Menurut BMKG, saat ini hanya terdeteksi satu sebaran utama abu vulkanik letusan Gunung Anak Krakatau.
Sebaran ini memiliki lapisan rendah dengan ketinggian hingga 6.000 kaki atau 1,8 kilometer, dan bergerak ke arah Selatan-Barat Daya.
Baca Juga: Bandara Soekarno Hatta dan 4 Bandara Ini Kembali Beroperasi, 3 Masih Tutup
Tapi, sebaran ini tidak lagi berada di Pulau Jawa dan Sumatera. Melainkan, mencakup Samudra Hindia Barat Laut Banten.

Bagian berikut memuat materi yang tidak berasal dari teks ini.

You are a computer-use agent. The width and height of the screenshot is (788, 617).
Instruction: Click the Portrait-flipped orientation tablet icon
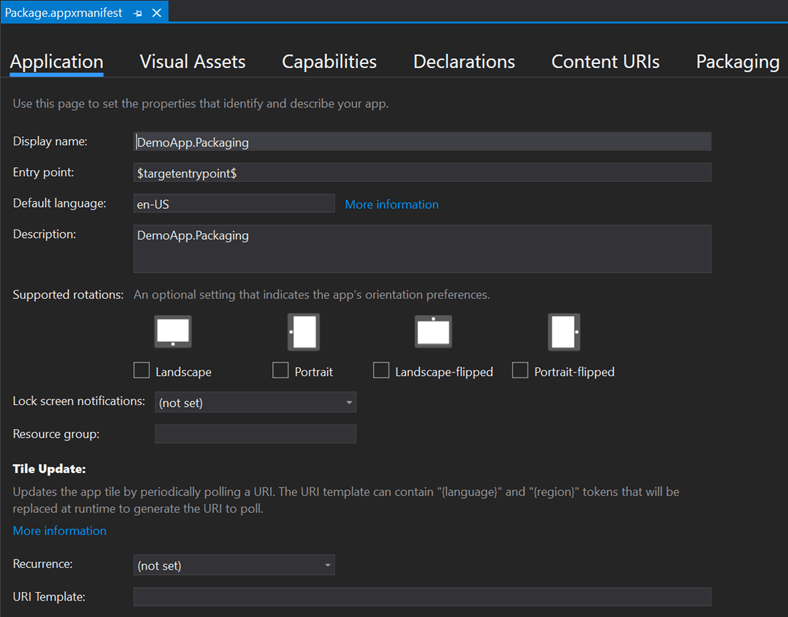coord(564,331)
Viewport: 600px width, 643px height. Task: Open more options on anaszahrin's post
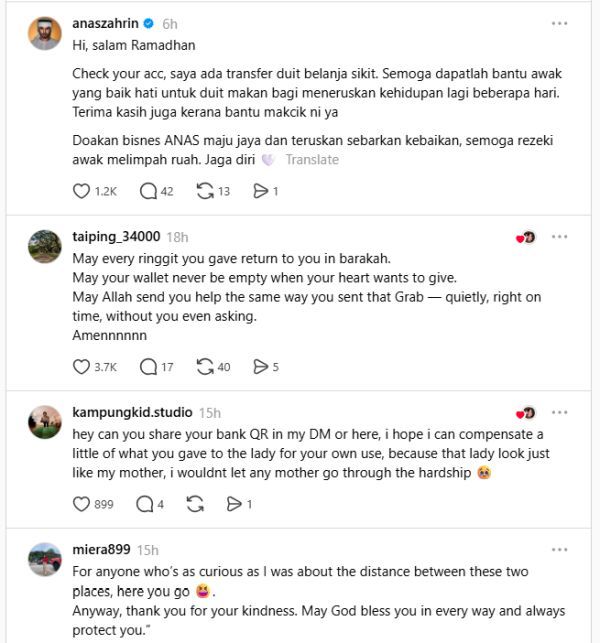click(x=559, y=22)
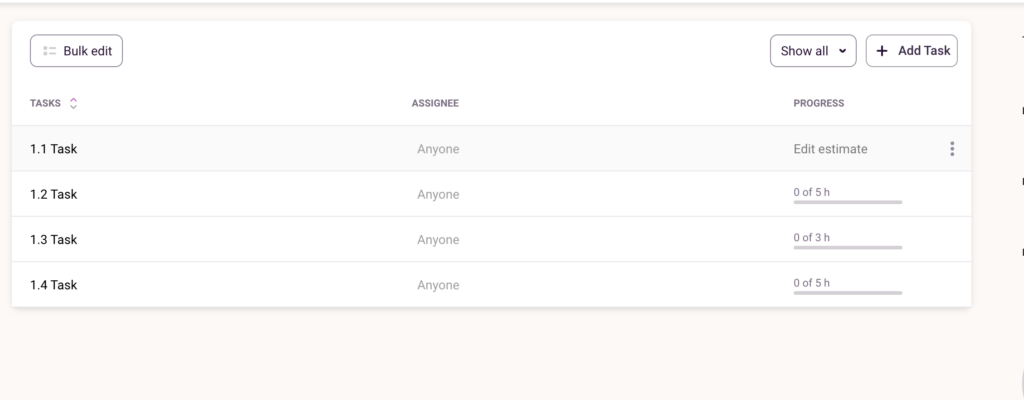
Task: Open the assignee field of 1.2 Task
Action: point(438,194)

Meski begitu, "Pada ketinggian ini sebaran abu berpotensi memengaruhi kualitas udara dan jarak pandang di wilayah terdampak," sebut Kantor BMKG Wilayah 2.
Sebelumnya, BMKG mendeteksi dua sebaran utama abu vulkanik Gunung Anak Krakatau.
Sebaran 1 mencakup sebagian Jakarta, Banten, Lampung, Jawa Barat, serta perairan sekitar.
Sementara sebaran 2 mencakup Samudra Hindia di sebelah Barat Daya-Barat Bengkulu, Lampung, dan Banten menjauhi wilayah Indonesia.